Source text:
▼▼▼

(no subject)

Jun 03, 2011 05:18

It has been proven, time and again, that I am a masochist.

I still believe in Silverchair's words: "I love the pain, a breeding ground for hate". However, could I ever bring myself to hate when all I want to feel is love?

Things haven't changed much. I still get ambushed by my own curiosity and stupidity. Only this time, I am left to nurse my wounds in silence, like having an open heart surgery without anesthesia and you're all alone with the surgeon who acts like everything's going like it should be so he expects you to play your part.

Does Cupid's line have any truth to it?

Earlier, I thought I have already lost my capacity to feel. The turn of events has just made me believe otherwise. I can still feel, and right now, I cry for a Propofol drip.

How did you manage to do this? How did you withstand years and years of pain because of me without uttering a single word? How did you suffer in silence? How did you melt you own blocks of ice trying to crack mine?

▲▲▲

Raw data:
▼▼▼

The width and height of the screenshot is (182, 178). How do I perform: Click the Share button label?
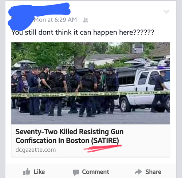(x=153, y=172)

▲▲▲

Exercise 1:
Answer these about the journal entry:
(a) On what date and at what time was it posted?
(b) Whose words does the writer still believe in?
(c) What does the writer cry for right now?
Exercise 2:
Write the next few sentences of the journal entry, picking up after its last line.
The data has nothing to do with the journal entry.

Written reply 1:
(a) Jun 03, 2011, at 05:18
(b) Silverchair's
(c) A Propofol drip

Written reply 2:
I know. You have the heart. I don't. Now I can clearly see how strong you really are. You always chose to love. You always chose to look at the bright side, hoping each apology would be the last, that things will look up.

As I crumble once more, I look back and search for clues on how to deal with this.

You always chose to trust, no matter how unworthy I was. I always kept you in the dark yet somehow you always manage to shed light on what I was really up to, leaving you "high and dry", and as I dish out my usual litany of apologies, you dish out your usual litany of love.

Now I'm considering coming up with my own litany of love.

I'm sorry, I really don't have anyone to turn to for guidance right now aside from the lessons I got from you.